Instructions to follow: Nothing but the lines below between the line holding "Task: Click the Bl force factor field" and the line holding "Given: Open the", inclusive, should appear in the answer, each set down exactly.

=== Provided data ===

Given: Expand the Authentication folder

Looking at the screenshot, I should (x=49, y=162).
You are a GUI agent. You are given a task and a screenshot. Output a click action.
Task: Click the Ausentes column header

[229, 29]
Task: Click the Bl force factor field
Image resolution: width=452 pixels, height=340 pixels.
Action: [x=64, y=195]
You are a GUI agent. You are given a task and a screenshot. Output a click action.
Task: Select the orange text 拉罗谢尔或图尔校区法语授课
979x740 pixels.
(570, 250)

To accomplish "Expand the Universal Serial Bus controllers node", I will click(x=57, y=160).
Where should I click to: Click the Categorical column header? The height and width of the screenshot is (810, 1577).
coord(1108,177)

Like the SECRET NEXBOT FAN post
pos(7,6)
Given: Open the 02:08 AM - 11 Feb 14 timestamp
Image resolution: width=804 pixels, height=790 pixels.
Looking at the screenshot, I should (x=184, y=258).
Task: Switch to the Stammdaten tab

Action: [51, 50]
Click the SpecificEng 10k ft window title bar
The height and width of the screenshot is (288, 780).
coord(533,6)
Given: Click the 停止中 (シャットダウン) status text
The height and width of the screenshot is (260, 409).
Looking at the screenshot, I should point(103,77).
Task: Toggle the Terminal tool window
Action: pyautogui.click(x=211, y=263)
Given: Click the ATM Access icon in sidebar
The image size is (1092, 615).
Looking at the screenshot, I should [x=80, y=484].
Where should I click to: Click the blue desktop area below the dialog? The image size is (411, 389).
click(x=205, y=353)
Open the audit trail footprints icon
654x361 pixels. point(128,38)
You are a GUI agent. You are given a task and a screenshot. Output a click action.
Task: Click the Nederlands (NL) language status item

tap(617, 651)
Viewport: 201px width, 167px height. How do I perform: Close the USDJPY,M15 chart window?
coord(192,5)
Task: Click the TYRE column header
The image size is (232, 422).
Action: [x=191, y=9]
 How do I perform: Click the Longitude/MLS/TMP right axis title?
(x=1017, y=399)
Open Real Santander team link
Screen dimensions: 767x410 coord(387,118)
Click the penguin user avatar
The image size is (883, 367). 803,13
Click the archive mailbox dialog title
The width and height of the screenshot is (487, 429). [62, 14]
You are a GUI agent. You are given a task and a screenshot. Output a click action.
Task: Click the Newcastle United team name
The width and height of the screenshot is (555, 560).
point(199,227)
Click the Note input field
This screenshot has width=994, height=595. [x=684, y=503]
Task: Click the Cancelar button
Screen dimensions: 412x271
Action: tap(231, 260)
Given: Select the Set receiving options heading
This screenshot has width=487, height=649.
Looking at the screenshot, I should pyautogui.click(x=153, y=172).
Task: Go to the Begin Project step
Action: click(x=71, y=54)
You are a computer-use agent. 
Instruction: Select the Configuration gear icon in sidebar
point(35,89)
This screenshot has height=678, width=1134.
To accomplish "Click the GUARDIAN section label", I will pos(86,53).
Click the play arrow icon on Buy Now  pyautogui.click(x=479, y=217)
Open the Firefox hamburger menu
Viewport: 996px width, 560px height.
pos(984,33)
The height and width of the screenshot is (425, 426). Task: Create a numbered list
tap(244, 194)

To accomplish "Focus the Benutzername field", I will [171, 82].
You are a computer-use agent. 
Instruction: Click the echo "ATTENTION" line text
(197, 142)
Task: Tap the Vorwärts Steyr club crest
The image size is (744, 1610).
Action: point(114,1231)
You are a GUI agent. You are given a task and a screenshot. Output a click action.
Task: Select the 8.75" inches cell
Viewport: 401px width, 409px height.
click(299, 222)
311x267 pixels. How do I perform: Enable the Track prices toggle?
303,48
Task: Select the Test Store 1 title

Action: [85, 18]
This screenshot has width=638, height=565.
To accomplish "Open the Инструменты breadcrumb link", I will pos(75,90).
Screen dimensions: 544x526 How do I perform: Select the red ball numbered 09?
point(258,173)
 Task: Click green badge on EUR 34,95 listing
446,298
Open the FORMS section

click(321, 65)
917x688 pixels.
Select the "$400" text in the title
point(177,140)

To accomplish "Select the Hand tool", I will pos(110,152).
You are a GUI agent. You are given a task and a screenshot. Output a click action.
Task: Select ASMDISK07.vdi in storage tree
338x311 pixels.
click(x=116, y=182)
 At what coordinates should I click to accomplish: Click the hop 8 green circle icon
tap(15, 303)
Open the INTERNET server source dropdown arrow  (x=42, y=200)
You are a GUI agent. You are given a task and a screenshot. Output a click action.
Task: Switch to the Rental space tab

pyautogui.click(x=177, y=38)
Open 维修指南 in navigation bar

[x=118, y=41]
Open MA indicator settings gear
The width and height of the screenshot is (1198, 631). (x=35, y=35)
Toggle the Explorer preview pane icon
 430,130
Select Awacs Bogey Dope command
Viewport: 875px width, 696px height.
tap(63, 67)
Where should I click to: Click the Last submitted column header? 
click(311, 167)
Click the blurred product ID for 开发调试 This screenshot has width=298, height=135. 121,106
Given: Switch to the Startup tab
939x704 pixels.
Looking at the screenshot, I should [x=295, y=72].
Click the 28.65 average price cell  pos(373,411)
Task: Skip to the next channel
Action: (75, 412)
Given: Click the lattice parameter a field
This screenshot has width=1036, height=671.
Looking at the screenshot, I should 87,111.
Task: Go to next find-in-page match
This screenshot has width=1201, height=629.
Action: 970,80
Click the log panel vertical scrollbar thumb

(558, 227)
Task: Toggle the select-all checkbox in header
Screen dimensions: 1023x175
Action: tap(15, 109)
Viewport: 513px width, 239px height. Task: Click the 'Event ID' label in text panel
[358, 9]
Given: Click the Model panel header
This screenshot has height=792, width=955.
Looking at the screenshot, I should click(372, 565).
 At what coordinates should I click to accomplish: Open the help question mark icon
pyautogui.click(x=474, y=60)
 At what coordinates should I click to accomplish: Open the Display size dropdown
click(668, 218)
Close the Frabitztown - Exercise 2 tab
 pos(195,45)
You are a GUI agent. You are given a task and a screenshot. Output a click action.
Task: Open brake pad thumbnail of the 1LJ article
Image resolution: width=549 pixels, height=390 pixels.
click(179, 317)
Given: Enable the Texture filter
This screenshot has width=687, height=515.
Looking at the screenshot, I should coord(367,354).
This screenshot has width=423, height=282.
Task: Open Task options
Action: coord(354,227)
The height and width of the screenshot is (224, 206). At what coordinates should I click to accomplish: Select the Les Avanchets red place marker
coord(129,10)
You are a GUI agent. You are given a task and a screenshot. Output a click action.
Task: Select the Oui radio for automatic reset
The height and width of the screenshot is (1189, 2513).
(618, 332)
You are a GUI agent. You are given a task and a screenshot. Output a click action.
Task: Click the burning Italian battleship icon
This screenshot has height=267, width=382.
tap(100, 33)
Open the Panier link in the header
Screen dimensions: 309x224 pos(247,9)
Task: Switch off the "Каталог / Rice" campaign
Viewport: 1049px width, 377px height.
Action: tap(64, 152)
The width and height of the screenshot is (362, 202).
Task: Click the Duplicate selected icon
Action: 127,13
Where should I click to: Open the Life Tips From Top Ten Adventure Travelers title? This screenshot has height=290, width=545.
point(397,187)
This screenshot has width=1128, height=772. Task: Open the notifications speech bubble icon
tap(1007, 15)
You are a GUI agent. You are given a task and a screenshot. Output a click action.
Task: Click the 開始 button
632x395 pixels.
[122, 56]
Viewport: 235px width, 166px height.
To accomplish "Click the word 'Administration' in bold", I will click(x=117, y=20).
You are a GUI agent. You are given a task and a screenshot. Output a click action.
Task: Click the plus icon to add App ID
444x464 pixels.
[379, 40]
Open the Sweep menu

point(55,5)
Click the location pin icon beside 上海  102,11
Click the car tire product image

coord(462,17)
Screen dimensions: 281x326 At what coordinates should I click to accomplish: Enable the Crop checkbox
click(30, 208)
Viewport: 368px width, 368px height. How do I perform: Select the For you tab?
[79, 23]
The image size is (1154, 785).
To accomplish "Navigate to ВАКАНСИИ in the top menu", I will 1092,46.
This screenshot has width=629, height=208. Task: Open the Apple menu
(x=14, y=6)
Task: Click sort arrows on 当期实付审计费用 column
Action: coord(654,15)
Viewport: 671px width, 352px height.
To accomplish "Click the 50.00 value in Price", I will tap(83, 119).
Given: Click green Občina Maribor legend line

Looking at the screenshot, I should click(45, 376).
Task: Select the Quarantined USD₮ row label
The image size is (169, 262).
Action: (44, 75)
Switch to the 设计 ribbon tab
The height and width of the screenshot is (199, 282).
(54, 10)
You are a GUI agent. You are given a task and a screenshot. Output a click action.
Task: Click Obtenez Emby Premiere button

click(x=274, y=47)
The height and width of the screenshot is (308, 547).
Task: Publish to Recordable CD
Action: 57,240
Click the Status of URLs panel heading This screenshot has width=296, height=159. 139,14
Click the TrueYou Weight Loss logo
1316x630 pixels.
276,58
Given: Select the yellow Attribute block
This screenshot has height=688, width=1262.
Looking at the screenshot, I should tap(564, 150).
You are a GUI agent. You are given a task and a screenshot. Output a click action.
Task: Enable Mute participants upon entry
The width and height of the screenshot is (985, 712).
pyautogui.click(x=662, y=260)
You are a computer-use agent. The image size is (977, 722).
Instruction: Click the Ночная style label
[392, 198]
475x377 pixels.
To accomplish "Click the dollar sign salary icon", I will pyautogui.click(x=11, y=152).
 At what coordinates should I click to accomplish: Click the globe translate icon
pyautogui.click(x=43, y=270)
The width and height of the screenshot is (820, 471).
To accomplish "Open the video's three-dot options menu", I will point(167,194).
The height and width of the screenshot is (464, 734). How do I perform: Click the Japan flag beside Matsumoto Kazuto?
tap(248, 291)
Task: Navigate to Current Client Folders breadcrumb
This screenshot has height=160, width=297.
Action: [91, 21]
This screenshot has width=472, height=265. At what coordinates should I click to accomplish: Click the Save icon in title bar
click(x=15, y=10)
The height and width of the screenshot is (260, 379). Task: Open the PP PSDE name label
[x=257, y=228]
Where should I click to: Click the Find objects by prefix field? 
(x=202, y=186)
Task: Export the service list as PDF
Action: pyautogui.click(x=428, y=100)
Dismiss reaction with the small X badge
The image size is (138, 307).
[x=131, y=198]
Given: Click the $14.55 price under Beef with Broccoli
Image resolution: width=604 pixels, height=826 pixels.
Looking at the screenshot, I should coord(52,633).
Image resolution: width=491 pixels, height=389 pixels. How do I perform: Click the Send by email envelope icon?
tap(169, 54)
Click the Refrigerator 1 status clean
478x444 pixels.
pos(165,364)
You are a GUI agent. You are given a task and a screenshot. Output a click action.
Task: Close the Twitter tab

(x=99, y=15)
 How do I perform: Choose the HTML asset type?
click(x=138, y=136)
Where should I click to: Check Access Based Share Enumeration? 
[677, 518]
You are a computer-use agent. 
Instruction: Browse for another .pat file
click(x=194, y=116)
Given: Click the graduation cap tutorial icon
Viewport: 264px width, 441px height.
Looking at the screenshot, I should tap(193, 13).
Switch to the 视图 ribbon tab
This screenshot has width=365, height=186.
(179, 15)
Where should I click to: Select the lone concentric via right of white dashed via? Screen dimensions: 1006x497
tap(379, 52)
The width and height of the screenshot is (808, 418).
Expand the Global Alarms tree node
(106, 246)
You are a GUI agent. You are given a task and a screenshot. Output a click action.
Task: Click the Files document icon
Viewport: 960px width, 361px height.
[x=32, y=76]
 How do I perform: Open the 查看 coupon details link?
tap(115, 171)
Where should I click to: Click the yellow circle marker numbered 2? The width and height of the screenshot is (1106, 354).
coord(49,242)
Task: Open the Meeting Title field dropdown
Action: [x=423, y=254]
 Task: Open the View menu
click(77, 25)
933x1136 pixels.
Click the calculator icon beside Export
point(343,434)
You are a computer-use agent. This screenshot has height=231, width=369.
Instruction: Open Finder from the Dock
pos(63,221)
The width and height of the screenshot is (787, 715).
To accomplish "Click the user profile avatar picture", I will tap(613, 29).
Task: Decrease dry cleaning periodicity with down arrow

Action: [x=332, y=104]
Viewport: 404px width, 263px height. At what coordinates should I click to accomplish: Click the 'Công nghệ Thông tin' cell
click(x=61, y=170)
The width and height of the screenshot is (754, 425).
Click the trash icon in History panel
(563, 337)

===

Expected output:
Task: Click the Bl force factor field
Image resolution: width=452 pixels, height=340 pixels.
Action: [x=64, y=195]
You are a GUI agent. You are given a task and a screenshot. Output a click action.
Task: Select the orange text 拉罗谢尔或图尔校区法语授课
979x740 pixels.
(570, 250)

To accomplish "Expand the Universal Serial Bus controllers node", I will click(x=57, y=160).
Where should I click to: Click the Categorical column header? The height and width of the screenshot is (810, 1577).
coord(1108,177)

Like the SECRET NEXBOT FAN post
pos(7,6)
Given: Open the 02:08 AM - 11 Feb 14 timestamp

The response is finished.